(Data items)
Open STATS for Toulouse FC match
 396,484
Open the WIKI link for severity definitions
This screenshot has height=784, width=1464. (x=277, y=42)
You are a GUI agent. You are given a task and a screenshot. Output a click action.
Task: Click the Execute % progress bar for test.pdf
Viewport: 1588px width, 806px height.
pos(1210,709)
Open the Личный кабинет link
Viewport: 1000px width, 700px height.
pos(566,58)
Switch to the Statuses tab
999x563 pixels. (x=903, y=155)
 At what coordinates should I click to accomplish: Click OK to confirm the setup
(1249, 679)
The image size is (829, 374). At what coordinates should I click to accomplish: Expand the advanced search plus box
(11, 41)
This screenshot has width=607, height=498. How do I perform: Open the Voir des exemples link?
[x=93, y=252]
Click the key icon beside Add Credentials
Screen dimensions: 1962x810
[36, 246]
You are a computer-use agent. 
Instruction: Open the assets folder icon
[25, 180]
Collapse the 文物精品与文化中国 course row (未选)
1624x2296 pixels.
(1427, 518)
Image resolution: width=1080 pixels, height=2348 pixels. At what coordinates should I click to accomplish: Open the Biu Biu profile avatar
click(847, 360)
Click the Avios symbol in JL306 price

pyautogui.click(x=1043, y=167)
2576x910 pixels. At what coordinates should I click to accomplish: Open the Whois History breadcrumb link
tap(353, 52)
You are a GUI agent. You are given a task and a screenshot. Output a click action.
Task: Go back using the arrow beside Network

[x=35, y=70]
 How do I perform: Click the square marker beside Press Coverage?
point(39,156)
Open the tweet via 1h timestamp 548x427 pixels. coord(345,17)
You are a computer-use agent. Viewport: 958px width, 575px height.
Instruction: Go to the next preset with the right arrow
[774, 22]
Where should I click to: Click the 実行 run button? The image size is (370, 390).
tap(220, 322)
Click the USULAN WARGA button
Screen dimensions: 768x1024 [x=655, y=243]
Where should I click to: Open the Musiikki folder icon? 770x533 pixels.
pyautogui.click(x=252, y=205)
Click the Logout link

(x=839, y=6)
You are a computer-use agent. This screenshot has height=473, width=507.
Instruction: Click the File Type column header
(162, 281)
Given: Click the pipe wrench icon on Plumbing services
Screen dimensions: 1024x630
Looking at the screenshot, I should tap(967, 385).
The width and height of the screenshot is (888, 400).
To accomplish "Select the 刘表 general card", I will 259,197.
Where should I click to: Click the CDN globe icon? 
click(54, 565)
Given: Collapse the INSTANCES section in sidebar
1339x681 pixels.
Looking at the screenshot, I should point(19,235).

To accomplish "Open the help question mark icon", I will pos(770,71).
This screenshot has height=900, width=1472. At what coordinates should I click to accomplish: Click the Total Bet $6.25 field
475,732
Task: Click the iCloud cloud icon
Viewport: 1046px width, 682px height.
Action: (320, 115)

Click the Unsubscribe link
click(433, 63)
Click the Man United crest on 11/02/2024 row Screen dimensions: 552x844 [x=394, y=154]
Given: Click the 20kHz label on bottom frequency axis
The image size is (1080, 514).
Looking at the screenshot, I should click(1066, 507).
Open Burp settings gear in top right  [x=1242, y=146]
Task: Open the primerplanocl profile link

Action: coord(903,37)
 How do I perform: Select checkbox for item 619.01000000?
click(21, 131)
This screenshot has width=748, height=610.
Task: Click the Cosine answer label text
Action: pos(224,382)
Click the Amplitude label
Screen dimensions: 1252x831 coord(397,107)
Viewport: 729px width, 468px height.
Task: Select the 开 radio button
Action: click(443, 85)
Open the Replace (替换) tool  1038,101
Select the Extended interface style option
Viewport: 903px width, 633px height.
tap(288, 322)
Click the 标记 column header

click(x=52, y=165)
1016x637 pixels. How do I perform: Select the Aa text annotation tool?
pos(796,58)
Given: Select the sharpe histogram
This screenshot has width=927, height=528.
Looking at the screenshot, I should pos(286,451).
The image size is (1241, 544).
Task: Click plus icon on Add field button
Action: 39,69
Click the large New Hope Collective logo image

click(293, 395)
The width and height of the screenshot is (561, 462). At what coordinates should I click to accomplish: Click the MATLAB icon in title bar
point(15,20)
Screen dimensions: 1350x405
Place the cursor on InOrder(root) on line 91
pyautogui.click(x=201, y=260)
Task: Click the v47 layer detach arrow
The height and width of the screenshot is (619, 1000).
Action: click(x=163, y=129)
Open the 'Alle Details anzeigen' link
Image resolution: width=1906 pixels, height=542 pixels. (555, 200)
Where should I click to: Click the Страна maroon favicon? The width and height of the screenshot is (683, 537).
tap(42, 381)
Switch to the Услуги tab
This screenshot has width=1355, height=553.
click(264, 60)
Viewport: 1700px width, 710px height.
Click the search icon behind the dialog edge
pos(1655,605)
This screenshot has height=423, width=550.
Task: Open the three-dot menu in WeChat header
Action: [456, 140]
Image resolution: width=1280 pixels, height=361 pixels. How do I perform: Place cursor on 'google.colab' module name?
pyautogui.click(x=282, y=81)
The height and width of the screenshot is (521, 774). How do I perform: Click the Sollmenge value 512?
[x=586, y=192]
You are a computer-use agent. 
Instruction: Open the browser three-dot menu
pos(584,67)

What you should do: Your response should be the lines of the entries above that include the string "computer".

Output below:
You are a computer-use agent. 
You are a computer-use agent. Viewport: 958px width, 575px height.
You are a computer-use agent. This screenshot has height=473, width=507.
You are a computer-use agent. 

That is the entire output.